Data provided
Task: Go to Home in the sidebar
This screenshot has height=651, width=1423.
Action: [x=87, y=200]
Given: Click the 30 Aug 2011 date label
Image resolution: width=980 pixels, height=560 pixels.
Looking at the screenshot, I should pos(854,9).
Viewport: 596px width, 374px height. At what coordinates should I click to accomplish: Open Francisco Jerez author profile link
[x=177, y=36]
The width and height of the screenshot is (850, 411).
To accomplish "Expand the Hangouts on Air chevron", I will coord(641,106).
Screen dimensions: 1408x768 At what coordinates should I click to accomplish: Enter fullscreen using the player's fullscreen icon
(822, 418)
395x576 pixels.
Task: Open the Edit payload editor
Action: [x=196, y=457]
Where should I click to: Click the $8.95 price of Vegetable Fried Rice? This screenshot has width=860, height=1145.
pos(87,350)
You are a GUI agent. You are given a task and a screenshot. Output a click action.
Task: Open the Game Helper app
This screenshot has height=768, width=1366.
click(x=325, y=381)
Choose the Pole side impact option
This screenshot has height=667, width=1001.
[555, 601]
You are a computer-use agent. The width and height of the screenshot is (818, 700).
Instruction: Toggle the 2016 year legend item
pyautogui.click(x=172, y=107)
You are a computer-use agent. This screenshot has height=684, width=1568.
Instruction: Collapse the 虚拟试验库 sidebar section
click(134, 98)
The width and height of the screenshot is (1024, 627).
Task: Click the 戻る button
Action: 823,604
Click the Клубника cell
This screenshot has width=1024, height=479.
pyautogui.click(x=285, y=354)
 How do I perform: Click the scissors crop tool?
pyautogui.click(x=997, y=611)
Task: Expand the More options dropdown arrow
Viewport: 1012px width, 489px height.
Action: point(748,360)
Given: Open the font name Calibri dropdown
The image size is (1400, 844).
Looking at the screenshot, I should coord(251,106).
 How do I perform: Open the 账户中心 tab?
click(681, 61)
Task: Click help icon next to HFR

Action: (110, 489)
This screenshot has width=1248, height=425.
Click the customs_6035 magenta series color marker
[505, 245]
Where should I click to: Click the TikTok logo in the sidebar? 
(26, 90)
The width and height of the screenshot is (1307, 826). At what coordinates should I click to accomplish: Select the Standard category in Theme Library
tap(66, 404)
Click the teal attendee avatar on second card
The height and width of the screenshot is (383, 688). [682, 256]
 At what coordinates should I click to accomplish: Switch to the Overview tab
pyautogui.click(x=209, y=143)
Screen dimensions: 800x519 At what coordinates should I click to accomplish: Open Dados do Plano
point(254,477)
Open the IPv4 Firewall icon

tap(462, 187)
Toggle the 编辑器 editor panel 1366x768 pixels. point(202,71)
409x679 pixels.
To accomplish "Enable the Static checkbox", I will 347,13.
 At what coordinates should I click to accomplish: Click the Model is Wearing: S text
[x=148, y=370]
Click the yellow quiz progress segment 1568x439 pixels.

Activity
Please be sure to repeat every entry exactly.

Task result
Task: Go to Home in the sidebar
This screenshot has height=651, width=1423.
Action: [x=87, y=200]
Given: Click the 30 Aug 2011 date label
Image resolution: width=980 pixels, height=560 pixels.
Looking at the screenshot, I should pos(854,9).
Viewport: 596px width, 374px height. At what coordinates should I click to accomplish: Open Francisco Jerez author profile link
[x=177, y=36]
The width and height of the screenshot is (850, 411).
To accomplish "Expand the Hangouts on Air chevron", I will coord(641,106).
Screen dimensions: 1408x768 At what coordinates should I click to accomplish: Enter fullscreen using the player's fullscreen icon
(822, 418)
395x576 pixels.
Task: Open the Edit payload editor
Action: [x=196, y=457]
Where should I click to: Click the $8.95 price of Vegetable Fried Rice? This screenshot has width=860, height=1145.
pos(87,350)
You are a GUI agent. You are given a task and a screenshot. Output a click action.
Task: Open the Game Helper app
This screenshot has height=768, width=1366.
click(x=325, y=381)
Choose the Pole side impact option
This screenshot has height=667, width=1001.
[555, 601]
You are a computer-use agent. The width and height of the screenshot is (818, 700).
Instruction: Toggle the 2016 year legend item
pyautogui.click(x=172, y=107)
You are a computer-use agent. This screenshot has height=684, width=1568.
Instruction: Collapse the 虚拟试验库 sidebar section
click(134, 98)
The width and height of the screenshot is (1024, 627).
Task: Click the 戻る button
Action: 823,604
Click the Клубника cell
This screenshot has width=1024, height=479.
pyautogui.click(x=285, y=354)
 How do I perform: Click the scissors crop tool?
pyautogui.click(x=997, y=611)
Task: Expand the More options dropdown arrow
Viewport: 1012px width, 489px height.
Action: point(748,360)
Given: Open the font name Calibri dropdown
The image size is (1400, 844).
Looking at the screenshot, I should coord(251,106).
 How do I perform: Open the 账户中心 tab?
click(681, 61)
Task: Click help icon next to HFR

Action: (110, 489)
This screenshot has width=1248, height=425.
Click the customs_6035 magenta series color marker
[505, 245]
Where should I click to: Click the TikTok logo in the sidebar? 
(26, 90)
The width and height of the screenshot is (1307, 826). At what coordinates should I click to accomplish: Select the Standard category in Theme Library
tap(66, 404)
Click the teal attendee avatar on second card
The height and width of the screenshot is (383, 688). [682, 256]
 At what coordinates should I click to accomplish: Switch to the Overview tab
pyautogui.click(x=209, y=143)
Screen dimensions: 800x519 At what coordinates should I click to accomplish: Open Dados do Plano
point(254,477)
Open the IPv4 Firewall icon

tap(462, 187)
Toggle the 编辑器 editor panel 1366x768 pixels. point(202,71)
409x679 pixels.
To accomplish "Enable the Static checkbox", I will 347,13.
 At what coordinates should I click to accomplish: Click the Model is Wearing: S text
[x=148, y=370]
Click the yellow quiz progress segment 1568x439 pixels.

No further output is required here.